Vehicles equipped with this weapon
|Lock range in rear-aspect||3.5 km|
|Launch range||9 km|
|Maximum speed||1.7 M|
|Maximum overload||10 G|
|Missile guidance time||21 secs|
|Explosive mass||8.8 kg TNTeq|
8.8 kg of TNT equivalent explosives, which does shrapnel and explosive damages to aircraft.
Comparison with analogues
Since PL-2 is the direct licensed copy of Soviet R-3S (AA-2 Atoll) missile, which was reversed engineered from USAF's AIM-9B, these 3 missiles perform very similarly with PL-2 and R-3S being identical in all statistics and both lagging behind AIM-9B a bit in terms of maximum firing range.
Usage in battles
Just like other early IR AAMs, PL-2 suffers from a low tracking rate and overload, and this problem is worsened due to the overall higher mass over its American counterpart. PL-2 is most effective in finishing off careless targets or those that have just depleted all their energy in manoeuvres. It might sometimes have surprise kills over 2 km but this is rare so in most cases launching within 700 m to 1.8 km is the way to go.
Pros and cons
- High explosive mass
- Hard to dodge at close range
- Easy to dodge at range
- Can't keep up with supersonic jets that are above Mach 1
PL-2, a licensed copy of a reversed-engineered missile- R-3S (or K-13/AA-2 Atoll) which was based from USAF's AIM-9B and the story of these missiles goes back to September, 1958; the month when the very first man-to-man aerial missile kill happened.
One day, after dogfighting with ROCAF F-86F-40, a pilot of PLAAF found a surprising "gift"- an UXO of AIM-9B struck in his MiG-17's (or J-5) wing.
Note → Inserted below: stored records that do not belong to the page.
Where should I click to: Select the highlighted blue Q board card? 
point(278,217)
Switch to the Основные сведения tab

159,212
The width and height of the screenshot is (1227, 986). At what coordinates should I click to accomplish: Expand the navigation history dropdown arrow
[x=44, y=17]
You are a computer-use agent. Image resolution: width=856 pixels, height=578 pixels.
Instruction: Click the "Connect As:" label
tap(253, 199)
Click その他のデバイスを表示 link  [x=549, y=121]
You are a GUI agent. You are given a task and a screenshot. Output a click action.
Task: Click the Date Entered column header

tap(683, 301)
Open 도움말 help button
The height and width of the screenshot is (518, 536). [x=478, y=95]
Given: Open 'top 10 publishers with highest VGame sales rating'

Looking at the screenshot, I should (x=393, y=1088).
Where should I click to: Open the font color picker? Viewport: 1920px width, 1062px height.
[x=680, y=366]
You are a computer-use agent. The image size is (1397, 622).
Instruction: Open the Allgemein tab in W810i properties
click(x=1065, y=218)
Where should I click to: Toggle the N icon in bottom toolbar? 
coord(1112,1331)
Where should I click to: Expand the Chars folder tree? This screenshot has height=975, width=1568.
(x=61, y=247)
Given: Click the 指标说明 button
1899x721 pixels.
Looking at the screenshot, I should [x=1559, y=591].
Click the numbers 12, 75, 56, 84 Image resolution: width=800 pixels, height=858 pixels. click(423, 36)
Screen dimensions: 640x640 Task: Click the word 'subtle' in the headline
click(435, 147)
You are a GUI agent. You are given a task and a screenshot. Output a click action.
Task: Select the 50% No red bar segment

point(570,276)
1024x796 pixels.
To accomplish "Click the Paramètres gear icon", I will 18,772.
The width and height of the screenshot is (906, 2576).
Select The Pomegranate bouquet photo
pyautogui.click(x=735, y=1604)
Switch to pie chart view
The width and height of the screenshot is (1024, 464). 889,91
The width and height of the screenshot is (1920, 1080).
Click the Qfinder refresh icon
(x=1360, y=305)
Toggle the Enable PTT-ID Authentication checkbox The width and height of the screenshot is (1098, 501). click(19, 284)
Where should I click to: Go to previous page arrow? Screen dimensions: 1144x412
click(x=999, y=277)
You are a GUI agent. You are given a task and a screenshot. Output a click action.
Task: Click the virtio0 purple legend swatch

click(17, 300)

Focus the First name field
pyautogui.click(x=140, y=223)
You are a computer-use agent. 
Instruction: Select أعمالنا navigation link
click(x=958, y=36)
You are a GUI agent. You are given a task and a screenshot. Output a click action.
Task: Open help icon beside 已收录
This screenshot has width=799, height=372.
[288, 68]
After bringing his fighter back to base, PLAAF technicians removed this missile and reported back to the Central Military Commission, this missile was then handed to the Soviet Union for further study. Along with data provided by a spy in Sweden, the Soviets successfully reversed-engineered AIM-9B and thus, R-3S was made.
Later in 30 March, 1961, the Soviet Union has signed technology transfer memorandum and licensed MiG-21F-13, its engine, and R-3S to Mainland China. A year later, with a sample handed to the Chinese, they started pre-production run of the missile and eventually, this missile came into PLAAF's service as the PL-2 and served them for more than 3 decades, as well as different foreign users. Later in 1970s when PLAAF got their hand on another AIM-9E from USAF, they reverse-engineered it and made PL-2B with better rocket engine and fixed the long-lasting problem of the fuse going off before hitting its target.